[Data on locating visible targets]
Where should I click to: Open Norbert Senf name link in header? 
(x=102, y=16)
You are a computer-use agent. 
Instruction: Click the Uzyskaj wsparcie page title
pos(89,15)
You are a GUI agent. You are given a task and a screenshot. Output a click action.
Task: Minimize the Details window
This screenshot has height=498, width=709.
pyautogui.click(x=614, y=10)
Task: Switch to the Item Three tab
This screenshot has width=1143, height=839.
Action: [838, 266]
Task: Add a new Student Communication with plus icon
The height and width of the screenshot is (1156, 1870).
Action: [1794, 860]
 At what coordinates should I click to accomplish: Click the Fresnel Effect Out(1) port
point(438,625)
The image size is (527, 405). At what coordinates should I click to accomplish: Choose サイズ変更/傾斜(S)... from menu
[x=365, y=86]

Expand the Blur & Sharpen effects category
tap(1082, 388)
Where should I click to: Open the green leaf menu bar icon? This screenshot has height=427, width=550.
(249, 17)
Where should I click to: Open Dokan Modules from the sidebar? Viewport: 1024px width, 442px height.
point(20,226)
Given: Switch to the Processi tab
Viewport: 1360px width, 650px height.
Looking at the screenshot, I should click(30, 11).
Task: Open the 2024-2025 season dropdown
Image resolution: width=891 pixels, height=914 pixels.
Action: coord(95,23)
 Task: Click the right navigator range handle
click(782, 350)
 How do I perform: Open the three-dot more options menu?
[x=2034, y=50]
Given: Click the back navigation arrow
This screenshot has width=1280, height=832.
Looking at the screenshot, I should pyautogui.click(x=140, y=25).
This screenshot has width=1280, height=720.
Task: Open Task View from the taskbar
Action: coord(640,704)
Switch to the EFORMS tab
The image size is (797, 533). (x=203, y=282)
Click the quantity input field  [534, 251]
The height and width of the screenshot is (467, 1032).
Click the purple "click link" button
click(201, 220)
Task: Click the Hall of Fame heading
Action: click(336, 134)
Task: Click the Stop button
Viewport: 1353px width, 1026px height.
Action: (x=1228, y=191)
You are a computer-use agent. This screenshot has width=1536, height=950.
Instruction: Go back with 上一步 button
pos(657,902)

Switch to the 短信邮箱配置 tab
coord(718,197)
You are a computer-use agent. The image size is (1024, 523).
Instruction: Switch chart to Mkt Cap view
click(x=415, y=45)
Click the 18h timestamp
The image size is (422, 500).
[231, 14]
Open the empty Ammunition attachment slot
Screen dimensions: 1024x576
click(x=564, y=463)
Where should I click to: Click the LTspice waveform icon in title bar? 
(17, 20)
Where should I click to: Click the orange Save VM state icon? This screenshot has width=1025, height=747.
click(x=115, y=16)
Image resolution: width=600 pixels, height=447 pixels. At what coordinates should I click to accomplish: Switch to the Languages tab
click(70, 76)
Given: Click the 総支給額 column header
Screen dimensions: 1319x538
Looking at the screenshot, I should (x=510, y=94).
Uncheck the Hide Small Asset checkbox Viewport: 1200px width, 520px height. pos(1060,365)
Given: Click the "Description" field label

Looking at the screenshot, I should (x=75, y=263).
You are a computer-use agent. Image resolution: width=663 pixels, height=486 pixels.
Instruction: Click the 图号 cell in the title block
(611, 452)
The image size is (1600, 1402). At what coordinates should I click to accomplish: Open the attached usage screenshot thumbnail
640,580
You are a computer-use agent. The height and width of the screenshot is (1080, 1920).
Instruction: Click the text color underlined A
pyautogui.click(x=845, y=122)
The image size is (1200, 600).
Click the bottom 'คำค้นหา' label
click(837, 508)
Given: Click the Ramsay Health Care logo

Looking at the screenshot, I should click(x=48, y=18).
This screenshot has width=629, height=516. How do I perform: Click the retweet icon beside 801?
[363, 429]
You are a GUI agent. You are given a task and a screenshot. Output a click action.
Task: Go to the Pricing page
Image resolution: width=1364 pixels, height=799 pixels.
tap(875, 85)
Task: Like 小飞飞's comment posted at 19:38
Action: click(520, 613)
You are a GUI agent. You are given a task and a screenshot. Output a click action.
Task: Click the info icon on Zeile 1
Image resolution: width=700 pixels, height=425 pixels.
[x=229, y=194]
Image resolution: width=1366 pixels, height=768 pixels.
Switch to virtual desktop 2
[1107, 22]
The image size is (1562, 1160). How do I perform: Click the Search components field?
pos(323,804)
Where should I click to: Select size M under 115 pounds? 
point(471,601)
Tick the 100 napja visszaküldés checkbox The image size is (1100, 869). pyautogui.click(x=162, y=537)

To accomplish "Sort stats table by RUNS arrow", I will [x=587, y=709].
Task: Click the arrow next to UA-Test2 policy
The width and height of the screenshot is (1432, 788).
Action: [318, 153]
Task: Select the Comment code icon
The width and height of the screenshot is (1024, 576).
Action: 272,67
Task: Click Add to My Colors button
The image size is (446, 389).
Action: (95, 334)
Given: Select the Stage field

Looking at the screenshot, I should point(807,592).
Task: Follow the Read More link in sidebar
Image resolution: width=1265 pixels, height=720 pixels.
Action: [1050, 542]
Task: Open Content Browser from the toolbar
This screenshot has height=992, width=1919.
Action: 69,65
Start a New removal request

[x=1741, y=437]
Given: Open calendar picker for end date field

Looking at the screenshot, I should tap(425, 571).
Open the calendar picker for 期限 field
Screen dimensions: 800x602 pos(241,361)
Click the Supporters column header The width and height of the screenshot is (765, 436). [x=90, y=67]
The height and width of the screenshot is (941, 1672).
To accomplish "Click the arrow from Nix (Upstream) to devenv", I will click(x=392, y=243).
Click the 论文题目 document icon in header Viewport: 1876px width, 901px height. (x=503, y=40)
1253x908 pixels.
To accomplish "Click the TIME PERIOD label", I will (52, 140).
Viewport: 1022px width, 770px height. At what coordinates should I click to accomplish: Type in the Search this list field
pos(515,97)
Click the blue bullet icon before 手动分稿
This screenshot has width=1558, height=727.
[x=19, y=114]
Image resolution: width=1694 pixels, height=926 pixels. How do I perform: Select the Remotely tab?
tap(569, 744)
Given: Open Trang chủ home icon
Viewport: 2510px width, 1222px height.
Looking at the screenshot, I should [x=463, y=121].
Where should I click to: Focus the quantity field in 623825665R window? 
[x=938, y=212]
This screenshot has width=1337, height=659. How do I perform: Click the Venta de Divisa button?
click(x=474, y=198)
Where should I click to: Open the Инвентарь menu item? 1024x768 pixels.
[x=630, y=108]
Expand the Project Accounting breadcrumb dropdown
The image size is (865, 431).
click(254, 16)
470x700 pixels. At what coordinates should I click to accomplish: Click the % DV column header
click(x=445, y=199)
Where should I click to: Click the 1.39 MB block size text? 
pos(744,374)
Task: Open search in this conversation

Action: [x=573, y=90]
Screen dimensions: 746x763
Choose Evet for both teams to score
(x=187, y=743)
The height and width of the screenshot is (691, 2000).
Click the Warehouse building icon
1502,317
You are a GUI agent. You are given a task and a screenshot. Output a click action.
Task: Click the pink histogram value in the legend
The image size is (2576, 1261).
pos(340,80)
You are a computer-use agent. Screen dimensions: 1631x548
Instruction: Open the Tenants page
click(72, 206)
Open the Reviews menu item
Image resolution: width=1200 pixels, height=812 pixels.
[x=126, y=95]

**SHORT PROBLEM**
Please copy out all of the data above word for word, keeping every line as it is.

**RESPONSE BELOW**
Where should I click to: Open Norbert Senf name link in header? 
(x=102, y=16)
You are a computer-use agent. 
Instruction: Click the Uzyskaj wsparcie page title
pos(89,15)
You are a GUI agent. You are given a task and a screenshot. Output a click action.
Task: Minimize the Details window
This screenshot has height=498, width=709.
pyautogui.click(x=614, y=10)
Task: Switch to the Item Three tab
This screenshot has width=1143, height=839.
Action: [838, 266]
Task: Add a new Student Communication with plus icon
The height and width of the screenshot is (1156, 1870).
Action: [1794, 860]
 At what coordinates should I click to accomplish: Click the Fresnel Effect Out(1) port
point(438,625)
The image size is (527, 405). At what coordinates should I click to accomplish: Choose サイズ変更/傾斜(S)... from menu
[x=365, y=86]

Expand the Blur & Sharpen effects category
tap(1082, 388)
Where should I click to: Open the green leaf menu bar icon? This screenshot has height=427, width=550.
(249, 17)
Where should I click to: Open Dokan Modules from the sidebar? Viewport: 1024px width, 442px height.
point(20,226)
Given: Switch to the Processi tab
Viewport: 1360px width, 650px height.
Looking at the screenshot, I should click(30, 11).
Task: Open the 2024-2025 season dropdown
Image resolution: width=891 pixels, height=914 pixels.
Action: coord(95,23)
 Task: Click the right navigator range handle
click(782, 350)
 How do I perform: Open the three-dot more options menu?
[x=2034, y=50]
Given: Click the back navigation arrow
This screenshot has width=1280, height=832.
Looking at the screenshot, I should pyautogui.click(x=140, y=25).
This screenshot has width=1280, height=720.
Task: Open Task View from the taskbar
Action: coord(640,704)
Switch to the EFORMS tab
The image size is (797, 533). (x=203, y=282)
Click the quantity input field  [534, 251]
The height and width of the screenshot is (467, 1032).
Click the purple "click link" button
click(201, 220)
Task: Click the Hall of Fame heading
Action: click(336, 134)
Task: Click the Stop button
Viewport: 1353px width, 1026px height.
Action: (x=1228, y=191)
You are a computer-use agent. This screenshot has width=1536, height=950.
Instruction: Go back with 上一步 button
pos(657,902)

Switch to the 短信邮箱配置 tab
coord(718,197)
You are a computer-use agent. The image size is (1024, 523).
Instruction: Switch chart to Mkt Cap view
click(x=415, y=45)
Click the 18h timestamp
The image size is (422, 500).
[231, 14]
Open the empty Ammunition attachment slot
Screen dimensions: 1024x576
click(x=564, y=463)
Where should I click to: Click the LTspice waveform icon in title bar? 
(17, 20)
Where should I click to: Click the orange Save VM state icon? This screenshot has width=1025, height=747.
click(x=115, y=16)
Image resolution: width=600 pixels, height=447 pixels. At what coordinates should I click to accomplish: Switch to the Languages tab
click(70, 76)
Given: Click the 総支給額 column header
Screen dimensions: 1319x538
Looking at the screenshot, I should (x=510, y=94).
Uncheck the Hide Small Asset checkbox Viewport: 1200px width, 520px height. pos(1060,365)
Given: Click the "Description" field label

Looking at the screenshot, I should (x=75, y=263).
You are a computer-use agent. Image resolution: width=663 pixels, height=486 pixels.
Instruction: Click the 图号 cell in the title block
(611, 452)
The image size is (1600, 1402). At what coordinates should I click to accomplish: Open the attached usage screenshot thumbnail
640,580
You are a computer-use agent. The height and width of the screenshot is (1080, 1920).
Instruction: Click the text color underlined A
pyautogui.click(x=845, y=122)
The image size is (1200, 600).
Click the bottom 'คำค้นหา' label
click(837, 508)
Given: Click the Ramsay Health Care logo

Looking at the screenshot, I should click(x=48, y=18).
This screenshot has width=629, height=516. How do I perform: Click the retweet icon beside 801?
[363, 429]
You are a GUI agent. You are given a task and a screenshot. Output a click action.
Task: Go to the Pricing page
Image resolution: width=1364 pixels, height=799 pixels.
tap(875, 85)
Task: Like 小飞飞's comment posted at 19:38
Action: click(520, 613)
You are a GUI agent. You are given a task and a screenshot. Output a click action.
Task: Click the info icon on Zeile 1
Image resolution: width=700 pixels, height=425 pixels.
[x=229, y=194]
Image resolution: width=1366 pixels, height=768 pixels.
Switch to virtual desktop 2
[1107, 22]
The image size is (1562, 1160). How do I perform: Click the Search components field?
pos(323,804)
Where should I click to: Select size M under 115 pounds? 
point(471,601)
Tick the 100 napja visszaküldés checkbox The image size is (1100, 869). pyautogui.click(x=162, y=537)

To accomplish "Sort stats table by RUNS arrow", I will [x=587, y=709].
Task: Click the arrow next to UA-Test2 policy
The width and height of the screenshot is (1432, 788).
Action: [318, 153]
Task: Select the Comment code icon
The width and height of the screenshot is (1024, 576).
Action: 272,67
Task: Click Add to My Colors button
The image size is (446, 389).
Action: (95, 334)
Given: Select the Stage field

Looking at the screenshot, I should point(807,592).
Task: Follow the Read More link in sidebar
Image resolution: width=1265 pixels, height=720 pixels.
Action: [1050, 542]
Task: Open Content Browser from the toolbar
This screenshot has height=992, width=1919.
Action: 69,65
Start a New removal request

[x=1741, y=437]
Given: Open calendar picker for end date field

Looking at the screenshot, I should tap(425, 571).
Open the calendar picker for 期限 field
Screen dimensions: 800x602 pos(241,361)
Click the Supporters column header The width and height of the screenshot is (765, 436). [x=90, y=67]
The height and width of the screenshot is (941, 1672).
To accomplish "Click the arrow from Nix (Upstream) to devenv", I will click(x=392, y=243).
Click the 论文题目 document icon in header Viewport: 1876px width, 901px height. (x=503, y=40)
1253x908 pixels.
To accomplish "Click the TIME PERIOD label", I will (52, 140).
Viewport: 1022px width, 770px height. At what coordinates should I click to accomplish: Type in the Search this list field
pos(515,97)
Click the blue bullet icon before 手动分稿
This screenshot has width=1558, height=727.
[x=19, y=114]
Image resolution: width=1694 pixels, height=926 pixels. How do I perform: Select the Remotely tab?
tap(569, 744)
Given: Open Trang chủ home icon
Viewport: 2510px width, 1222px height.
Looking at the screenshot, I should [x=463, y=121].
Where should I click to: Focus the quantity field in 623825665R window? 
[x=938, y=212]
This screenshot has width=1337, height=659. How do I perform: Click the Venta de Divisa button?
click(x=474, y=198)
Where should I click to: Open the Инвентарь menu item? 1024x768 pixels.
[x=630, y=108]
Expand the Project Accounting breadcrumb dropdown
The image size is (865, 431).
click(254, 16)
470x700 pixels. At what coordinates should I click to accomplish: Click the % DV column header
click(x=445, y=199)
Where should I click to: Click the 1.39 MB block size text? 
pos(744,374)
Task: Open search in this conversation

Action: [x=573, y=90]
Screen dimensions: 746x763
Choose Evet for both teams to score
(x=187, y=743)
The height and width of the screenshot is (691, 2000).
Click the Warehouse building icon
1502,317
You are a GUI agent. You are given a task and a screenshot. Output a click action.
Task: Click the pink histogram value in the legend
The image size is (2576, 1261).
pos(340,80)
You are a computer-use agent. Screen dimensions: 1631x548
Instruction: Open the Tenants page
click(72, 206)
Open the Reviews menu item
Image resolution: width=1200 pixels, height=812 pixels.
[x=126, y=95]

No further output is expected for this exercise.